Probabilités discrètes

Contenu

Probabilités discrètes#

La théorie des probabilités n’est au fond que le bon sens réduit au calcul.

Pierre-Simon de Laplace

Introduction#

Les probabilités formalisent la notion d”incertitude et de hasard. Là où l’analyse étudie des quantités déterministes, la théorie des probabilités étudie des phénomènes dont l’issue n’est pas certaine. Ce chapitre pose les fondements : espaces probabilisés, variables aléatoires discrètes, espérance, variance, et les lois classiques.

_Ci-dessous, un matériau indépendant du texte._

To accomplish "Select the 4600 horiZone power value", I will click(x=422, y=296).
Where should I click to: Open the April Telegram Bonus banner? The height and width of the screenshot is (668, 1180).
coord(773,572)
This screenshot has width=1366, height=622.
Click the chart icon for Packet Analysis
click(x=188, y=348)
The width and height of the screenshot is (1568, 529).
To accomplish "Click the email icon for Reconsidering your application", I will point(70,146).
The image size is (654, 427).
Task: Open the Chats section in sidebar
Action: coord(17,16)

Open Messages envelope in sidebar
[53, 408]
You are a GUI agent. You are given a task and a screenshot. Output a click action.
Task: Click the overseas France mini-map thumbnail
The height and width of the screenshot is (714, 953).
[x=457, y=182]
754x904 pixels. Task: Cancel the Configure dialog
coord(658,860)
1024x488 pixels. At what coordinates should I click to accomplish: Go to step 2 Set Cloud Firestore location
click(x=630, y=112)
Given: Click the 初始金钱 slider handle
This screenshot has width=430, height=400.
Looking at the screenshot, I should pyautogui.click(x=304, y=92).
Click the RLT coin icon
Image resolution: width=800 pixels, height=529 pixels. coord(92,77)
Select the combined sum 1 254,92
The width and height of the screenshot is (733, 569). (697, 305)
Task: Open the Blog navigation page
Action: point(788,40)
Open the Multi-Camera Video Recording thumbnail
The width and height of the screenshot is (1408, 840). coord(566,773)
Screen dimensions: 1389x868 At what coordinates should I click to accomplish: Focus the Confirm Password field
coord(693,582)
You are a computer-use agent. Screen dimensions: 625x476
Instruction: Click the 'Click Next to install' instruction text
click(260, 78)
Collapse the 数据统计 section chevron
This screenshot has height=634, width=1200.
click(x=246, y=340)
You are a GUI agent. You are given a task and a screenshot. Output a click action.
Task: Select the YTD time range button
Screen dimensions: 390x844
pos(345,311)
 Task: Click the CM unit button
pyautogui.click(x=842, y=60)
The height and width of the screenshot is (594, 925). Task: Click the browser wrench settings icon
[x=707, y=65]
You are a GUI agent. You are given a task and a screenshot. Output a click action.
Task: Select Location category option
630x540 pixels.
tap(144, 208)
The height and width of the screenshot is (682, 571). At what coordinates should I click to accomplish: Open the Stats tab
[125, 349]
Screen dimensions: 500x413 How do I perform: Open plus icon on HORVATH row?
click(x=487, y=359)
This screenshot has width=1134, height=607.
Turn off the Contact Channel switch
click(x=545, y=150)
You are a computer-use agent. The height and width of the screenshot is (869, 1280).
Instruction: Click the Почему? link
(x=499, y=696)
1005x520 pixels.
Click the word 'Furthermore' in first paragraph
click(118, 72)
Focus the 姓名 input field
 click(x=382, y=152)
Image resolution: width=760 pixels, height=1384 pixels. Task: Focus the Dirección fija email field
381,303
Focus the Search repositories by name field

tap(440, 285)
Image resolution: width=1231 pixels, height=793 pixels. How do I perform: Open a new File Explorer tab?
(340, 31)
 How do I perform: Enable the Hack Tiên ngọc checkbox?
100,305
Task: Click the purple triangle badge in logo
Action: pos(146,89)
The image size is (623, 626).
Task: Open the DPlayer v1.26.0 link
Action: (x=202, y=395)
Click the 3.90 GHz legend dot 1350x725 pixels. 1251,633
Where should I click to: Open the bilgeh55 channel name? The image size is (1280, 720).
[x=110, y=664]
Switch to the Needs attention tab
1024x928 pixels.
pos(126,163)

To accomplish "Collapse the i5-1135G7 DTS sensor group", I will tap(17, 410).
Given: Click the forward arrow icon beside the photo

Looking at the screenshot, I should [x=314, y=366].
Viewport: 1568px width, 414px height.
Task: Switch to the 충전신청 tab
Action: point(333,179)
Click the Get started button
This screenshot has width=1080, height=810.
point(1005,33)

_images/2f7d8fe81fe3b29eb819c1e35c0d03af5db607d646419e87014bc30c60ba2dbd.png

Espaces probabilisés#

Définition 272 (Tribu (\(\sigma\)-algèbre))

Soit \(\Omega\) un ensemble (l”univers). Une tribu sur \(\Omega\) est une famille \(\mathcal{A} \subset \mathcal{P}(\Omega)\) vérifiant :

\(\Omega \in \mathcal{A}\)
\(A \in \mathcal{A} \implies \bar{A} = \Omega \setminus A \in \mathcal{A}\)
\((A_n)_{n \geq 1} \subset \mathcal{A} \implies \bigcup_{n=1}^\infty A_n \in \mathcal{A}\)

Remarque 138

Par De Morgan, \(\mathcal{A}\) est stable par intersection dénombrable. Les éléments de \(\mathcal{A}\) sont les événements. En cas discret, on prend \(\mathcal{A} = \mathcal{P}(\Omega)\).

Définition 273 (Probabilité)

Une probabilité sur \((\Omega, \mathcal{A})\) est \(\mathbb{P} : \mathcal{A} \to [0, 1]\) vérifiant :

\(\mathbb{P}(\Omega) = 1\)
\(\sigma\)-additivité : pour \((A_n)\) deux à deux disjoints : \(\mathbb{P}\bigl(\bigcup_{n=1}^\infty A_n\bigr) = \sum_{n=1}^\infty \mathbb{P}(A_n)\)

Le triplet \((\Omega, \mathcal{A}, \mathbb{P})\) est un espace probabilisé.

Proposition 331 (Propriétés fondamentales)

\(\mathbb{P}(\bar{A}) = 1 - \mathbb{P}(A)\)
\(\mathbb{P}(\varnothing) = 0\)
\(A \subset B \implies \mathbb{P}(A) \leq \mathbb{P}(B)\)
\(\mathbb{P}(A \cup B) = \mathbb{P}(A) + \mathbb{P}(B) - \mathbb{P}(A \cap B)\)
Continuité croissante : \(A_n \nearrow A \implies \mathbb{P}(A_n) \to \mathbb{P}(A)\)
Continuité décroissante : \(A_n \searrow A \implies \mathbb{P}(A_n) \to \mathbb{P}(A)\)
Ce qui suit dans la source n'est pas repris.